→ QUOTED PASSAGE
EdX

AI skills for Engineers: Supervised Machine Learning (edX)

AI skills for Engineers: Supervised Machine Learning (edX)

Learn the fundamentals of machine learning to help you correctly apply various classification and regression machine learning algorithms to real-life problems using the Python toolbox scikit-learn. Machine learning classification and regression techniques have potential uses in various engineering disciplines. These machine learning models allow you to make predictions for a category (classification) or for a number (regression) given sensor data, and can be used in, for example, predicting properties of objects (such as their weight or shape).

Class Deals by MOOC List - Click here and see EdX's Active Discounts, Deals, and Promo Codes.

Using hands-on and interactive exercises you will get insight into:
Machine learning and its variants, such as supervised learning, semi-supervised learning, unsupervised learning and reinforcement learning.
Regression techniques such as linear regression, K-nearest neighbor regression, how to deal with outliers and evaluation metrics such as the mean squared error (MSE) and mean absolute error (MAE).
Classification techniques such as the histogram method, the nearest mean (or nearest medoid) method and the nearest neighbor classifier. We cover the classification setting and important concepts such as the Bayes classifier and the Bayes error, the optimal classifier in theory.
Training models using (stochastic) gradient descent and its variants, we learn how to tune this optimizer, and how to use it to construct a logistic regression classification model.
Overfitting means a classifier works well on a training set but not on unseen test data. We discuss how to build complex non-linear models, and we analyze how we can understand overfitting using the bias-variance decomposition and the curse of dimensionality. Finally, we discuss how to evaluate fairly and tune machine learning models and estimate how much data they need for an sufficient performance.
Regularization methods can help to mitigate overfitting. We discuss two regularization techniques for estimating the linear regression coefficients: ridge regression and LASSO. The latter can also be used for variable selection.
Classifier evaluation metrics such as the ROC curve and confusion matrix can give more insight into the performance of classifiers. We also discuss what constitutes a “good” accuracy; this is given by so-called dummy-classifiers which are naïve baselines.
Support Vector Machines (SVMs) are more advanced classification models that can provide good performance even in high-dimensional spaces and with little data. We discuss their different variants such as the soft-margin SVM, the hard-margin SVM and the nonlinear kernel SVM.

→ RAW DATA
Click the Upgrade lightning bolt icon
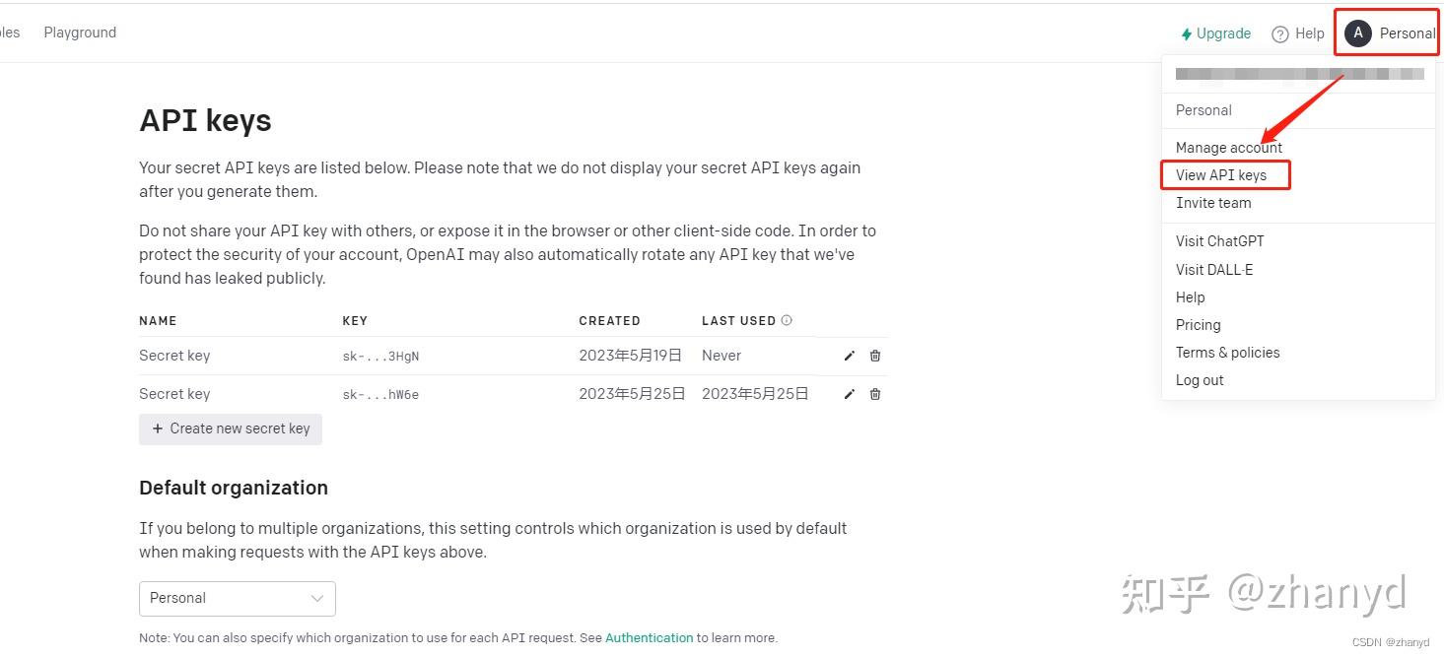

→ DIRECTIONS FOR THIS TASK
Which two regularization techniques does the course description name for estimating linear regression coefficients? The data come from a separate source.

→ EXERCISE RESPONSE
Ridge regression and LASSO.